→ Task brief
The range runs from the line containing "Where should I click to: Click the 次" to the last line of the entries. Restate those lines word for word, without the pictures.

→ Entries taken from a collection
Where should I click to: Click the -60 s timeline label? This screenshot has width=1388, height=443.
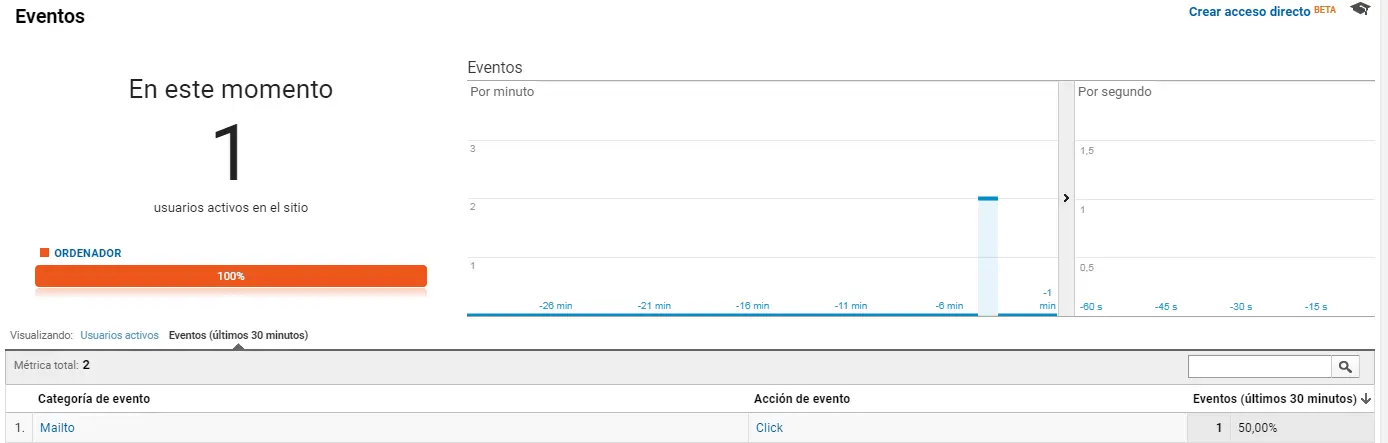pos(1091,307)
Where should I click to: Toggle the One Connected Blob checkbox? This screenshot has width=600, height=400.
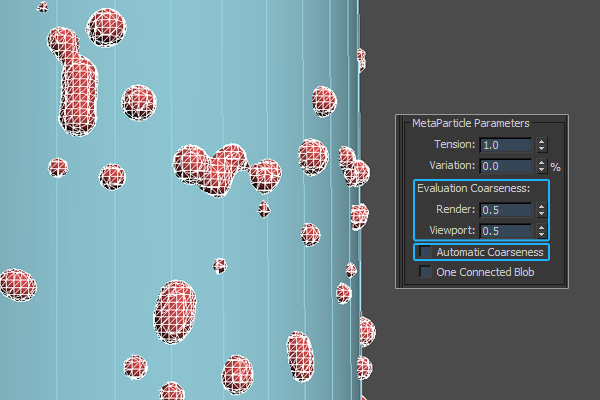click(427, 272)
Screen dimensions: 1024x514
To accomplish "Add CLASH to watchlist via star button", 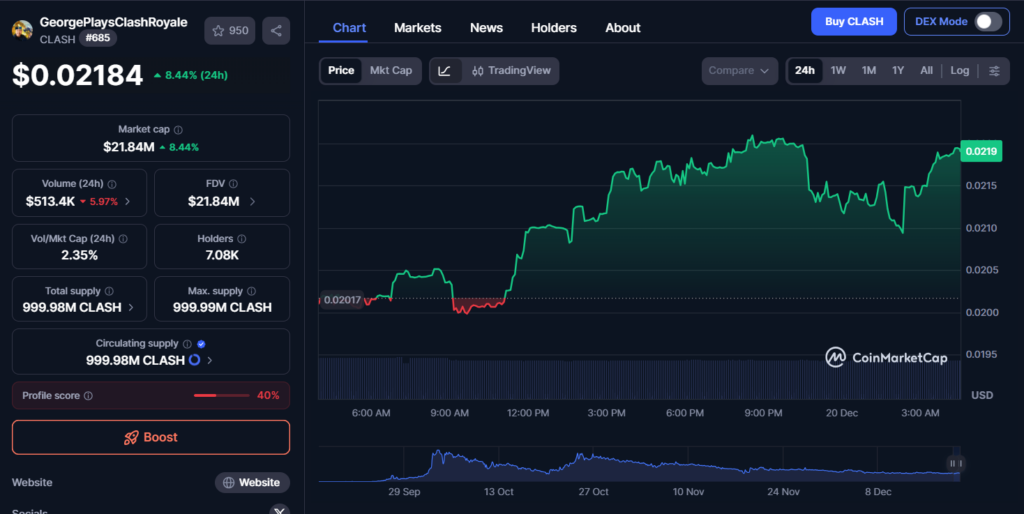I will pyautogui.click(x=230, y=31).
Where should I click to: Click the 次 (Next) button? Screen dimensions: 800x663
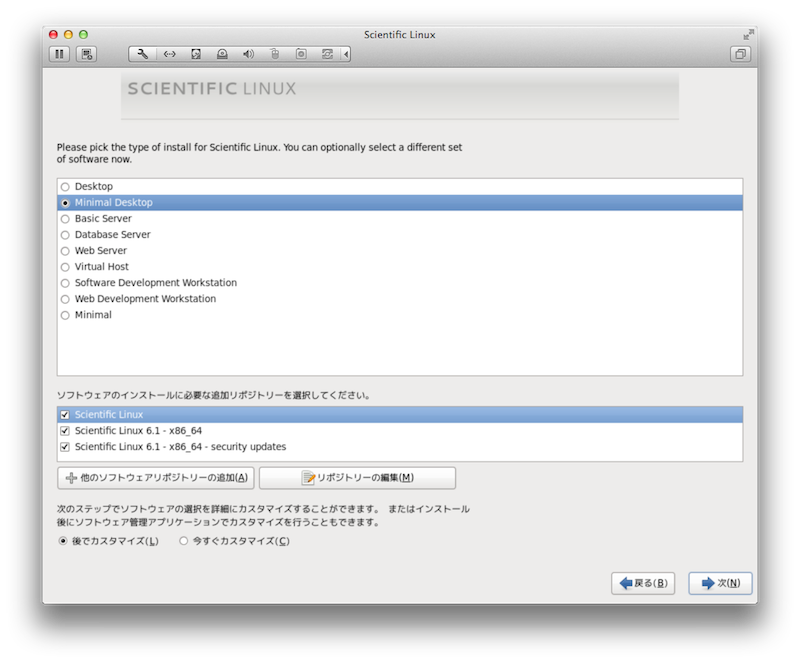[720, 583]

→ Exercise answer
Where should I click to: Click the 次 (Next) button? Screen dimensions: 800x663
[720, 583]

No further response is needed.